Ein Ende des russischen Angriffskriegs in der Ukraine ist nicht abzusehen. Doch schon jetzt gibt es Überlegungen, wie das Land wiederaufgebaut und weiterentwickelt werden kann. Dazu treffen sich ukrainische Sozialdemokrat*innen auch im Exil.

von Jonas Jordan · 28. August 2024
Ukrainische Sozialdemokrat*innen träumen von einer friedlichen Zukunft ihres Landes als EU-Mitglied.

Ukrainische Sozialdemokrat*innen träumen von einer friedlichen Zukunft ihres Landes als EU-Mitglied.

Willy Brandt war gerade einmal 19 Jahre alt, als er nach der nationalsozialistischen Machtübernahme 1933 ins Exil ging. Nach Deutschland kehrte der spätere Bundeskanzler und SPD-Vorsitzende erst nach dem Ende des Zweiten Weltkrieges zurück.

▸ **ZU ERLEDIGEN**
(a) Wie alt war Willy Brandt laut dem Artikel über ukrainische Sozialdemokrat*innen im Exil, als er 1933 ins Exil ging?
(b) Führen Sie den Artikel über ukrainische Sozialdemokrat*innen im Exil im Anschluss an seinen letzten Satz weiter.
Die Daten haben mit dem Artikel über ukrainische Sozialdemokrat*innen im Exil nichts zu tun.

▸ **QUELLDATEN**
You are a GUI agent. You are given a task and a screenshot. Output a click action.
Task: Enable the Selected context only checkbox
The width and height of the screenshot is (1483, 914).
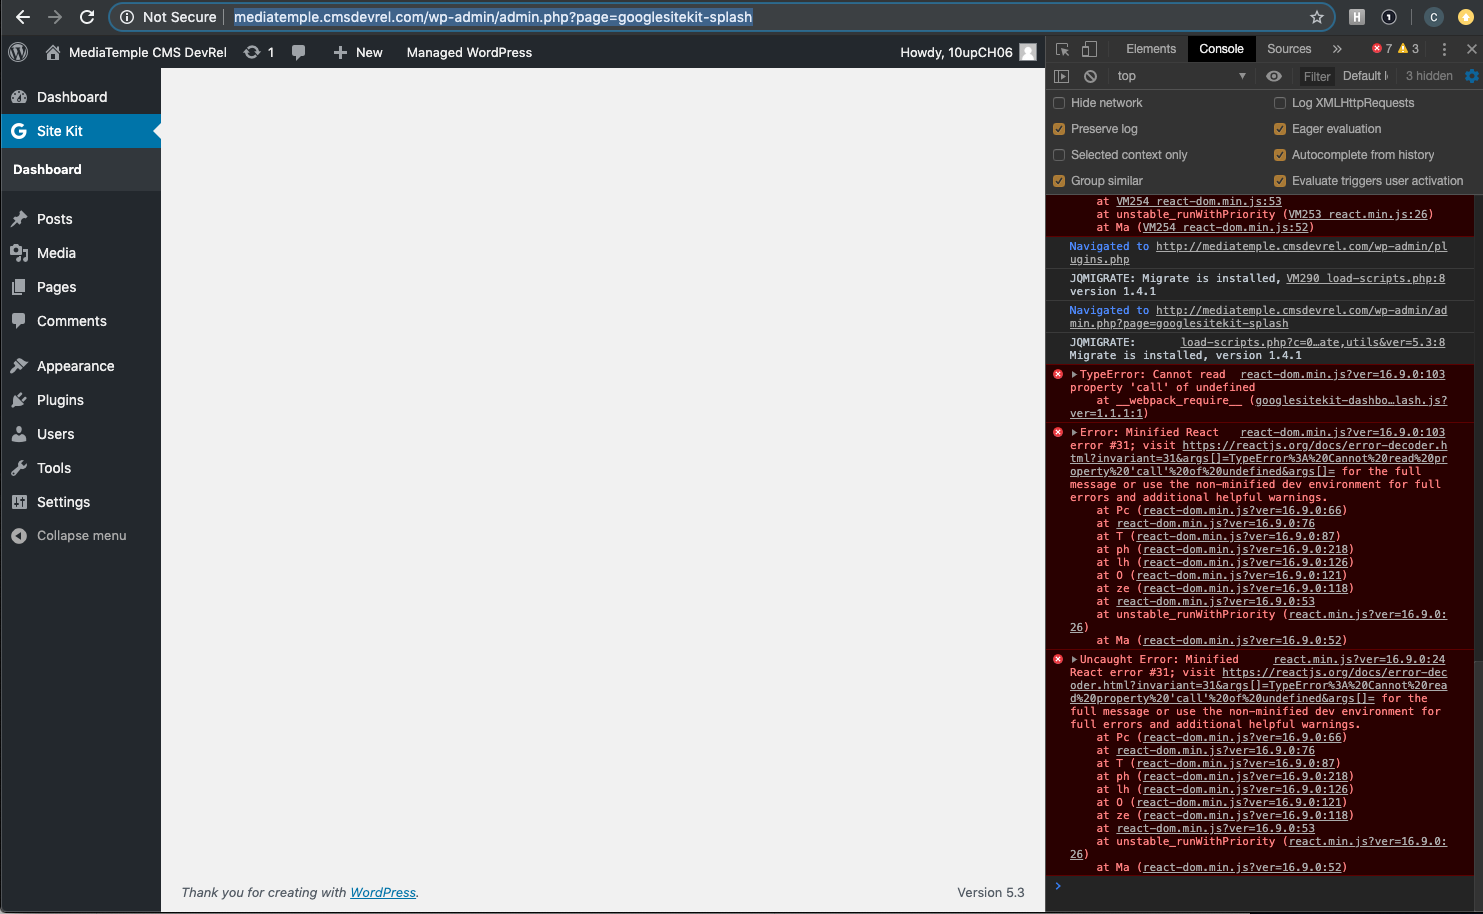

▸ **GEGEBENE ANTWORTEN**
(a) Er war 19 Jahre alt.

(b)
Der russische Angriffskrieg gegen die Ukraine läuft nun bereits seit mehr als zweieinhalb Jahren, im Osten des Landes schon seit mehr als zehn Jahren. Ein Ende ist derzeit noch nicht absehbar. Doch schon jetzt beschäftigen sich Sozialdemokrat*innen damit, wie ein Wiederaufbau des Landes in der Zukunft aussehen könnte.

Dmytro Mamaiev

Dmytro Mamaiev ist Internationaler Sekretär der ukrainischen SD-Plattform. Zurzeit lebt der Doktorand in der litauischen Hauptstadt Vilnius.

Dmytro Mamaiev ist Internationaler Sekretär der ukrainischen SD-Plattform.

Auch zu diesem Zweck haben sich Mitglieder der ukrainischen sozialdemokratischen Plattform in der vergangenen Woche auf Einladung der Friedrich-Ebert-Stiftung in Bonn getroffen. 

Wichtig zu wissen ist in diesem Kontext: In der Ukraine gibt es keine klassische sozialdemokratische Partei. Diese Rolle nimmt derzeit noch die vor zwölf Jahren gegründete SD-Plattform ein. Sie ist mit Beobachterstatus Teil der Young European Socialists (YES), dem Zusammenschluss der sozialistischen und sozialdemokratischen Jugendorganisationen in Europa, und seit vergangenem Jahr ebenfalls mit Beobachterstatus im globalen Pendant IUSY vertreten.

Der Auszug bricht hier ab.